Exercise input section start
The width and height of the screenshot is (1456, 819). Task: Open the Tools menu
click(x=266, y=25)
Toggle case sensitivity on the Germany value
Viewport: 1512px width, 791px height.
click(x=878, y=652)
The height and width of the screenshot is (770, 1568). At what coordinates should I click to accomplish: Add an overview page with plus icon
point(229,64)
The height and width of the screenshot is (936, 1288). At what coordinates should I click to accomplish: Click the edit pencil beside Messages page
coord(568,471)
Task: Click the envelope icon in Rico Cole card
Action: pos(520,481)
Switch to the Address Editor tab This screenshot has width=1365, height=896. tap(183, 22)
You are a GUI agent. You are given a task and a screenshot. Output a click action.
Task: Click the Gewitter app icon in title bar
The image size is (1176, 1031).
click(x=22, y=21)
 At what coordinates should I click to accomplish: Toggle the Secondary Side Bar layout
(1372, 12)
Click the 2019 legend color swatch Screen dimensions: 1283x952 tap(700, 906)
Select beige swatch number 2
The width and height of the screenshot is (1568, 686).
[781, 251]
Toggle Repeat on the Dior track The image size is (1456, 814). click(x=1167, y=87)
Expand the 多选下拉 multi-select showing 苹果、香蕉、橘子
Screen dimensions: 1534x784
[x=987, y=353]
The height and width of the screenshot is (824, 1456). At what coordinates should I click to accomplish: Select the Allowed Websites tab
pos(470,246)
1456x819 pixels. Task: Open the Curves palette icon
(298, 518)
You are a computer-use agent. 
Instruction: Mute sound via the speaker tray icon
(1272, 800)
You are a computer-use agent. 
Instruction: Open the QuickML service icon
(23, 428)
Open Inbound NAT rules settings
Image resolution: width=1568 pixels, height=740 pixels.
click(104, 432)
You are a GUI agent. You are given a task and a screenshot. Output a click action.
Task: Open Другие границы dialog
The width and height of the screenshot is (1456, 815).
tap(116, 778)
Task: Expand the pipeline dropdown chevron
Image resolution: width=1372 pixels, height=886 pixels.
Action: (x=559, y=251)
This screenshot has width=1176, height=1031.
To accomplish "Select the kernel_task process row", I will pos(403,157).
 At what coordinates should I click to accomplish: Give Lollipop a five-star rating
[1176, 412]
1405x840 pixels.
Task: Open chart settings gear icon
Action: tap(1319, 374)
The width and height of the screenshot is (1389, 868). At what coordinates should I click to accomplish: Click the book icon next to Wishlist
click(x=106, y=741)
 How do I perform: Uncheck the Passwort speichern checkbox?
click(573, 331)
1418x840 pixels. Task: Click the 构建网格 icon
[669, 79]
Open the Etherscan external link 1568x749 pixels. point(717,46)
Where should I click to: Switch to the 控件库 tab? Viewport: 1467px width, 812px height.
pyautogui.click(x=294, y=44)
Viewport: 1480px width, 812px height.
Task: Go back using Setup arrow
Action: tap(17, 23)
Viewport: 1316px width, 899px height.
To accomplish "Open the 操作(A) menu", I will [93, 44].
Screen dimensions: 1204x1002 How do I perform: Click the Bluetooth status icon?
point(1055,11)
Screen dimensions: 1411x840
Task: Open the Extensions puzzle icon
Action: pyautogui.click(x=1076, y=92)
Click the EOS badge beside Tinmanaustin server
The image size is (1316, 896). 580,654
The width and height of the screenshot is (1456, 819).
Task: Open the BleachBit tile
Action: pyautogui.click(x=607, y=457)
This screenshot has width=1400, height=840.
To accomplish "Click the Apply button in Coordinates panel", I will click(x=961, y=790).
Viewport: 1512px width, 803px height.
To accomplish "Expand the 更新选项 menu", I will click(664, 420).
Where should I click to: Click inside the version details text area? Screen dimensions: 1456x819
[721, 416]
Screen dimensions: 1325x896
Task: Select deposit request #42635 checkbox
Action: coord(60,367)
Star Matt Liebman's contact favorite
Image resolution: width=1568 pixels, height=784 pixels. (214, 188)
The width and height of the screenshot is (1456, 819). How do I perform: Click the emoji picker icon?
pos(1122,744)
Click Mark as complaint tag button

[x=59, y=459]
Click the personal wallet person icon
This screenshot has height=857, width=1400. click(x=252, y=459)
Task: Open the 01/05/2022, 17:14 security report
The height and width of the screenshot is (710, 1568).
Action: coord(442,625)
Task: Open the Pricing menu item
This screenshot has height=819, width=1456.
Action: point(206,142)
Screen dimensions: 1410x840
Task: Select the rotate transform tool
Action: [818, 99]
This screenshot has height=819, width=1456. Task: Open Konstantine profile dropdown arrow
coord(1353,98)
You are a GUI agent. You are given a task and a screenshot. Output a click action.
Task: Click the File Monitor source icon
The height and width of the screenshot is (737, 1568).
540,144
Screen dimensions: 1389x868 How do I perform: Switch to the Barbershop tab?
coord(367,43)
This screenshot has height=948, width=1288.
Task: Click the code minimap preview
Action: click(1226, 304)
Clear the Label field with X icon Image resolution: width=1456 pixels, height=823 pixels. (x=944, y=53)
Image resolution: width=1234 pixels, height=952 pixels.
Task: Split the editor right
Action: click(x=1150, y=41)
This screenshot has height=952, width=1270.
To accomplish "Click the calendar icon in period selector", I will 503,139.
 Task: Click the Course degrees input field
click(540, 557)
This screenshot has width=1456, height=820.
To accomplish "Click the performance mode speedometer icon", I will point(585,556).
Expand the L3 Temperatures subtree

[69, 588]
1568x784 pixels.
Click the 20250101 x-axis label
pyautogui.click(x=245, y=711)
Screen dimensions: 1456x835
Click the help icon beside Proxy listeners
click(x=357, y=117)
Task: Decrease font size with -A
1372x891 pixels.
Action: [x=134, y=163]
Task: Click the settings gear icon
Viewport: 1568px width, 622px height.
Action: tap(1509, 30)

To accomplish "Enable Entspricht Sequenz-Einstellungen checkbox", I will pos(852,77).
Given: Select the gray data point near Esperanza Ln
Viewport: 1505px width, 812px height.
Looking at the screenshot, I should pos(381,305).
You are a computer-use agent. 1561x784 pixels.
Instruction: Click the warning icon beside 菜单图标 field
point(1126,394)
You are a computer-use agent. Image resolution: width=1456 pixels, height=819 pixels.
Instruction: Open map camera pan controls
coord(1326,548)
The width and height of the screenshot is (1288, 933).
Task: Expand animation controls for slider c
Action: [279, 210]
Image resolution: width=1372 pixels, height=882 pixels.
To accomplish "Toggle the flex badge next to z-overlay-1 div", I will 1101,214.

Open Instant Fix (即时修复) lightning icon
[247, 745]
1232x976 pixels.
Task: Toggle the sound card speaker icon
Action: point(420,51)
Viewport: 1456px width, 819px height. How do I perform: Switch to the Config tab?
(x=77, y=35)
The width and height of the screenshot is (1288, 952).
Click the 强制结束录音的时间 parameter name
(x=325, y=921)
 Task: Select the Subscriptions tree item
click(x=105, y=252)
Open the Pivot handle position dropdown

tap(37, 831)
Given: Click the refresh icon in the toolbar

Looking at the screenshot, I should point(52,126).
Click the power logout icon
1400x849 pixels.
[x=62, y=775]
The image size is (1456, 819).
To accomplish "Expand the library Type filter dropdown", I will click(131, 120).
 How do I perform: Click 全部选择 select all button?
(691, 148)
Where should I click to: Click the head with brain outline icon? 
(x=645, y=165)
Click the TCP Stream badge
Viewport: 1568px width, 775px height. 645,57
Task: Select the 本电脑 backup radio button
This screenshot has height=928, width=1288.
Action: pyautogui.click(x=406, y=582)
Exercise input section end
> _What is required_
The data is to be given again in full, with every line exact.

> _Answer for the task_
The width and height of the screenshot is (1456, 819). Task: Open the Tools menu
click(x=266, y=25)
Toggle case sensitivity on the Germany value
Viewport: 1512px width, 791px height.
click(x=878, y=652)
The height and width of the screenshot is (770, 1568). At what coordinates should I click to accomplish: Add an overview page with plus icon
point(229,64)
The height and width of the screenshot is (936, 1288). At what coordinates should I click to accomplish: Click the edit pencil beside Messages page
coord(568,471)
Task: Click the envelope icon in Rico Cole card
Action: pos(520,481)
Switch to the Address Editor tab This screenshot has width=1365, height=896. tap(183, 22)
You are a GUI agent. You are given a task and a screenshot. Output a click action.
Task: Click the Gewitter app icon in title bar
The image size is (1176, 1031).
click(x=22, y=21)
 At what coordinates should I click to accomplish: Toggle the Secondary Side Bar layout
(1372, 12)
Click the 2019 legend color swatch Screen dimensions: 1283x952 tap(700, 906)
Select beige swatch number 2
The width and height of the screenshot is (1568, 686).
[781, 251]
Toggle Repeat on the Dior track The image size is (1456, 814). click(x=1167, y=87)
Expand the 多选下拉 multi-select showing 苹果、香蕉、橘子
Screen dimensions: 1534x784
[x=987, y=353]
The height and width of the screenshot is (824, 1456). At what coordinates should I click to accomplish: Select the Allowed Websites tab
pos(470,246)
1456x819 pixels. Task: Open the Curves palette icon
(298, 518)
You are a computer-use agent. 
Instruction: Mute sound via the speaker tray icon
(1272, 800)
You are a computer-use agent. 
Instruction: Open the QuickML service icon
(23, 428)
Open Inbound NAT rules settings
Image resolution: width=1568 pixels, height=740 pixels.
click(104, 432)
You are a GUI agent. You are given a task and a screenshot. Output a click action.
Task: Open Другие границы dialog
The width and height of the screenshot is (1456, 815).
tap(116, 778)
Task: Expand the pipeline dropdown chevron
Image resolution: width=1372 pixels, height=886 pixels.
Action: (x=559, y=251)
This screenshot has width=1176, height=1031.
To accomplish "Select the kernel_task process row", I will pos(403,157).
 At what coordinates should I click to accomplish: Give Lollipop a five-star rating
[1176, 412]
1405x840 pixels.
Task: Open chart settings gear icon
Action: tap(1319, 374)
The width and height of the screenshot is (1389, 868). At what coordinates should I click to accomplish: Click the book icon next to Wishlist
click(x=106, y=741)
 How do I perform: Uncheck the Passwort speichern checkbox?
click(573, 331)
1418x840 pixels. Task: Click the 构建网格 icon
[669, 79]
Open the Etherscan external link 1568x749 pixels. point(717,46)
Where should I click to: Switch to the 控件库 tab? Viewport: 1467px width, 812px height.
pyautogui.click(x=294, y=44)
Viewport: 1480px width, 812px height.
Task: Go back using Setup arrow
Action: tap(17, 23)
Viewport: 1316px width, 899px height.
To accomplish "Open the 操作(A) menu", I will [93, 44].
Screen dimensions: 1204x1002 How do I perform: Click the Bluetooth status icon?
point(1055,11)
Screen dimensions: 1411x840
Task: Open the Extensions puzzle icon
Action: pyautogui.click(x=1076, y=92)
Click the EOS badge beside Tinmanaustin server
The image size is (1316, 896). 580,654
The width and height of the screenshot is (1456, 819).
Task: Open the BleachBit tile
Action: pyautogui.click(x=607, y=457)
This screenshot has width=1400, height=840.
To accomplish "Click the Apply button in Coordinates panel", I will click(x=961, y=790).
Viewport: 1512px width, 803px height.
To accomplish "Expand the 更新选项 menu", I will click(664, 420).
Where should I click to: Click inside the version details text area? Screen dimensions: 1456x819
[721, 416]
Screen dimensions: 1325x896
Task: Select deposit request #42635 checkbox
Action: coord(60,367)
Star Matt Liebman's contact favorite
Image resolution: width=1568 pixels, height=784 pixels. (214, 188)
The width and height of the screenshot is (1456, 819). How do I perform: Click the emoji picker icon?
pos(1122,744)
Click Mark as complaint tag button

[x=59, y=459]
Click the personal wallet person icon
This screenshot has height=857, width=1400. click(x=252, y=459)
Task: Open the 01/05/2022, 17:14 security report
The height and width of the screenshot is (710, 1568).
Action: coord(442,625)
Task: Open the Pricing menu item
This screenshot has height=819, width=1456.
Action: point(206,142)
Screen dimensions: 1410x840
Task: Select the rotate transform tool
Action: [818, 99]
This screenshot has height=819, width=1456. Task: Open Konstantine profile dropdown arrow
coord(1353,98)
You are a GUI agent. You are given a task and a screenshot. Output a click action.
Task: Click the File Monitor source icon
The height and width of the screenshot is (737, 1568).
540,144
Screen dimensions: 1389x868 How do I perform: Switch to the Barbershop tab?
coord(367,43)
This screenshot has height=948, width=1288.
Task: Click the code minimap preview
Action: click(1226, 304)
Clear the Label field with X icon Image resolution: width=1456 pixels, height=823 pixels. (x=944, y=53)
Image resolution: width=1234 pixels, height=952 pixels.
Task: Split the editor right
Action: click(x=1150, y=41)
This screenshot has height=952, width=1270.
To accomplish "Click the calendar icon in period selector", I will 503,139.
 Task: Click the Course degrees input field
click(540, 557)
This screenshot has width=1456, height=820.
To accomplish "Click the performance mode speedometer icon", I will point(585,556).
Expand the L3 Temperatures subtree

[69, 588]
1568x784 pixels.
Click the 20250101 x-axis label
pyautogui.click(x=245, y=711)
Screen dimensions: 1456x835
Click the help icon beside Proxy listeners
click(x=357, y=117)
Task: Decrease font size with -A
1372x891 pixels.
Action: [x=134, y=163]
Task: Click the settings gear icon
Viewport: 1568px width, 622px height.
Action: tap(1509, 30)

To accomplish "Enable Entspricht Sequenz-Einstellungen checkbox", I will pos(852,77).
Given: Select the gray data point near Esperanza Ln
Viewport: 1505px width, 812px height.
Looking at the screenshot, I should pos(381,305).
You are a computer-use agent. 1561x784 pixels.
Instruction: Click the warning icon beside 菜单图标 field
point(1126,394)
You are a computer-use agent. Image resolution: width=1456 pixels, height=819 pixels.
Instruction: Open map camera pan controls
coord(1326,548)
The width and height of the screenshot is (1288, 933).
Task: Expand animation controls for slider c
Action: [279, 210]
Image resolution: width=1372 pixels, height=882 pixels.
To accomplish "Toggle the flex badge next to z-overlay-1 div", I will 1101,214.

Open Instant Fix (即时修复) lightning icon
[247, 745]
1232x976 pixels.
Task: Toggle the sound card speaker icon
Action: point(420,51)
Viewport: 1456px width, 819px height. How do I perform: Switch to the Config tab?
(x=77, y=35)
The width and height of the screenshot is (1288, 952).
Click the 强制结束录音的时间 parameter name
(x=325, y=921)
 Task: Select the Subscriptions tree item
click(x=105, y=252)
Open the Pivot handle position dropdown

tap(37, 831)
Given: Click the refresh icon in the toolbar

Looking at the screenshot, I should point(52,126).
Click the power logout icon
1400x849 pixels.
[x=62, y=775]
The image size is (1456, 819).
To accomplish "Expand the library Type filter dropdown", I will click(131, 120).
 How do I perform: Click 全部选择 select all button?
(691, 148)
Where should I click to: Click the head with brain outline icon? 
(x=645, y=165)
Click the TCP Stream badge
Viewport: 1568px width, 775px height. 645,57
Task: Select the 本电脑 backup radio button
This screenshot has height=928, width=1288.
Action: pyautogui.click(x=406, y=582)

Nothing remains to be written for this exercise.